Henry Lam


312 S.W. Mudd

Tel(212) 854-2942
Fax(212) 854-8103

Henry Lam researches Monte Carlo simulation and optimization under uncertainty. His work focuses on the quantification and mitigation of statistical errors and risks in integrating these methodologies with data, and the design and analysis of efficient computation and solution machineries. Henry is also broadly interested in the intersecting domains of computational probability, stochastic and robust optimization, and machine learning.

Research Interests

Monte Carlo simulation, optimization under uncertainty, rare event analysis, statistics and machine learning.

Lam builds methods for computational simulation and optimization used in data-driven decision-making. The complexities in modern industrial and business applications make it challenging to devise these methods using conventional statistical tools, due to the high-dimensionality of uncertain input or model space, heavy computation burden in high-fidelity simulation models, and structural complexities in data utilization in decision-making. Lam develops techniques that are both statistically and computationally efficient to address these challenges. These techniques are used, for example, to assess the propagation and aggregation of uncertainties from input and model calibration in large-scale stochastic simulation, to validate and enhance the performances of solutions in uncertain optimization, and to manage risks stemming from extreme events.

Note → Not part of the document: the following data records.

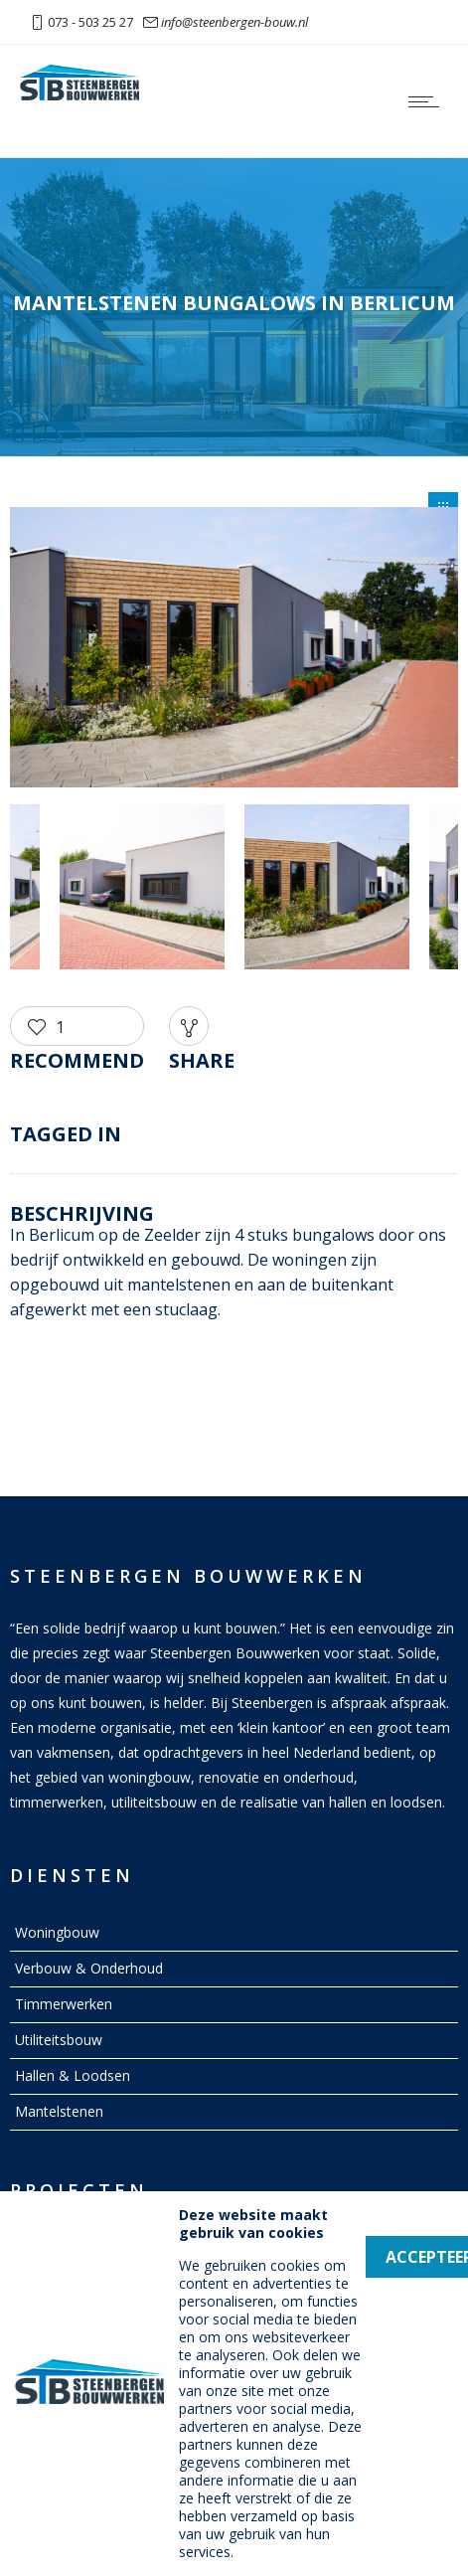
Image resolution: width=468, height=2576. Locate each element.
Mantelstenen (59, 2111)
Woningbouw (57, 1932)
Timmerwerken (63, 2003)
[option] (234, 650)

His application areas include autonomous vehicle testing, financial risk analytics and online marketing.

Lam received his PhD degree in statistics from Harvard University in 2011 and was on the faculty of Boston University and the University of Michigan before joining Columbia in 2017. He is a recipient of the NSF CAREER Award in 2017 and serves on the editorial boards of Operations Research and INFORMS Journal on Computing.

Professional Experience

  • Associate Professor, Industrial Engineering and Operations Research, Columbia University, 2017-
  • Assistant Professor, Industrial and Operations Engineering, University of Michigan, Ann Arbor, 2015–2017
  • Assistant Professor, Mathematics and Statistics, Boston University, 2011–2014

Professional Affiliations

  • Associate Editor, Operations Research, 2015-
  • Associate Editor, INFORMS Journal on Computing, 2016-
  • INFORMS Applied Probability Society Council Member, 2017-

Honors & Awards

  • NSF Faculty Early Career Development (CAREER) Award, 2017
  • INFORMS Junior Faculty Interest Group (JFIG) Paper Competition, Second Prize, 2016
  • Adobe Digital Marketing Research Award, 2016
  • Finalist, Best Theoretical Paper, Winter Simulation Conference, 2016
  • INFORMS Junior Faculty Interest Group (JFIG) Paper Competition, Finalist, 2012
  • INFORMS George Nicholson Student Paper Competition Honorable Mention Prize, 2010

Selected Publications

  • Lam, H., Recovering best statistical guarantees via the empirical divergence-based distributionally robust optimization, accepted in Operations Research, 2018.
  • Ghosh, S. and Lam, H., Robust analysis in stochastic simulation: Computation and performance guarantees, accepted in Operations Research, 2018.
  • Lam, H., Sensitivity to serial dependency of input processes: A robust approach, Management Science, 64(3), 1311-1327, 2018.
  • Lam, H., and Mottet, C., Tail analysis without parametric models: A worst-case perspective, Operations Research, 65(6), 1696-1711, 2017.
  • Zhao, D., Lam, H., Peng, H., Bao, S., LeBlanc, D. J., Nobukawa, K. and Pan, C. S., Accelerated evaluation of automated vehicles safety in lane change scenarios based on importance sampling techniques, IEEE Transactions on Intelligent Transportation Systems, 18(3), 595-607, 2017.
  • Lam, H., Robust sensitivity analysis for stochastic systems, Mathematics of Operations Research, 41(4), 1248-1275, 2016.